Classical Editor: Rob Barnett                               Music Webmaster Len Mullenger:

Tuneful Percussion
Recorded 1999
move MD 3222 [54.15]
divine art
(UK importer)  move records

Percy Grainger (1882 -1961) tends to be dismissed as a wacky composer who threw off the traces of his German (Frankfurt) musical education (which he did) and became a musical free-thinker (which he did) with tongue-in-cheek instructions to his performers (replacing or reinforcing Italian terms such as forte with phrases such as 'louden lots') and no serious side to him. Not true; not only was he a brilliant pianist, but also a gatherer of musical material from his native Australia in the best tradition of Cecil Sharp and Vaughan Williams (not forgetting that from 1914 he became an American citizen and died there). Grainger was also a close friend of Grieg and loved Scandinavia (particularly Denmark), had an equally strong friendship with Delius, pioneered the collection of British folksongs with the phonograph, and, in 1938, established a Grainger Museum in Melbourne with the same ethnomusicological purpose in mind. The fruits of much of this potted biography can be found on this enterprising and (with some reservations) enjoyable CD.

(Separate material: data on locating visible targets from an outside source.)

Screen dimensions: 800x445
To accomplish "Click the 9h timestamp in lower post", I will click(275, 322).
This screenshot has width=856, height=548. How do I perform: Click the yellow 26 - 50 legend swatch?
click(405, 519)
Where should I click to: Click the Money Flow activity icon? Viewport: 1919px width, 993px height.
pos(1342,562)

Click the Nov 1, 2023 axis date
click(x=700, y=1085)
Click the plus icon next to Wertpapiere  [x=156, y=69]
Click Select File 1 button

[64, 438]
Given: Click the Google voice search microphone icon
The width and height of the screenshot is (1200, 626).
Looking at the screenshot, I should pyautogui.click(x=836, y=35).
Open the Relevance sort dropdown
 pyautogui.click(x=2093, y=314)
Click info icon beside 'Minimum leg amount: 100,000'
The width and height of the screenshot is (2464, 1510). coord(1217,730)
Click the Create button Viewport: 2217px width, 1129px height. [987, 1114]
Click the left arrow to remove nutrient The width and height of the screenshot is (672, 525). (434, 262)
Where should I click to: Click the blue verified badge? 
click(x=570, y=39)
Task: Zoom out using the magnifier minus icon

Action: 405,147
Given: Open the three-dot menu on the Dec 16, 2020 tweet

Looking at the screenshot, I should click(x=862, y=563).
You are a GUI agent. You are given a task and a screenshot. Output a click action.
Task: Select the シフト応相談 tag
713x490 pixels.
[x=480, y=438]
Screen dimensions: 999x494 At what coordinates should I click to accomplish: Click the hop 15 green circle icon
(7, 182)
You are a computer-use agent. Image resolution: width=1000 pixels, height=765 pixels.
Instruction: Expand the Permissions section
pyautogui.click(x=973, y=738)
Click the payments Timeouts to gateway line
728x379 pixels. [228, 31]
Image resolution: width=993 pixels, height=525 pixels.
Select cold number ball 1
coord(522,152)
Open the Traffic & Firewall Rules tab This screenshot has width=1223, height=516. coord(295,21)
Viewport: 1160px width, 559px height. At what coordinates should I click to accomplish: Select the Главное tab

A generous sixteen tracks, the percussionists Woof! (their ! not mine) provide a wide variety of tone colour and sound, the stick work impeccably refined and technically secure, in a blend of familiar tunes (Shepherd's Hey to start and Country Gardens to end) to the unfamiliar (Gamelan melodies), also included are arrangements of pieces by Balfour Gardiner, Debussy and Ravel. There are combinations of tuned percussion (and the word tuned important to note as Grainger eschewed untuned instruments such as drums, triangle, cymbals etc) with other instrumental families such as woodwinds and strings, and also voices (and these last mentioned provide the less successful moments where intonation sags at times and tone quality is not helped by the dead studio sound).

Despite this caveat the disc is well worth buying for the fascination of delving into Grainger's wonderfully imaginative writing, scoring and emancipated rhythms - eight of the tracks use his own specially designed Staff Bells and Steel Marimba - the booklet is packed with fascinating facts and photos but it's only a matter of time before magnifying glasses will have to come with every cd as a matter of course, because this one's printing is ridiculously tiny. Grainger was a man of his times, his past and his future, in short one to be reckoned with and taken seriously. This CD helps.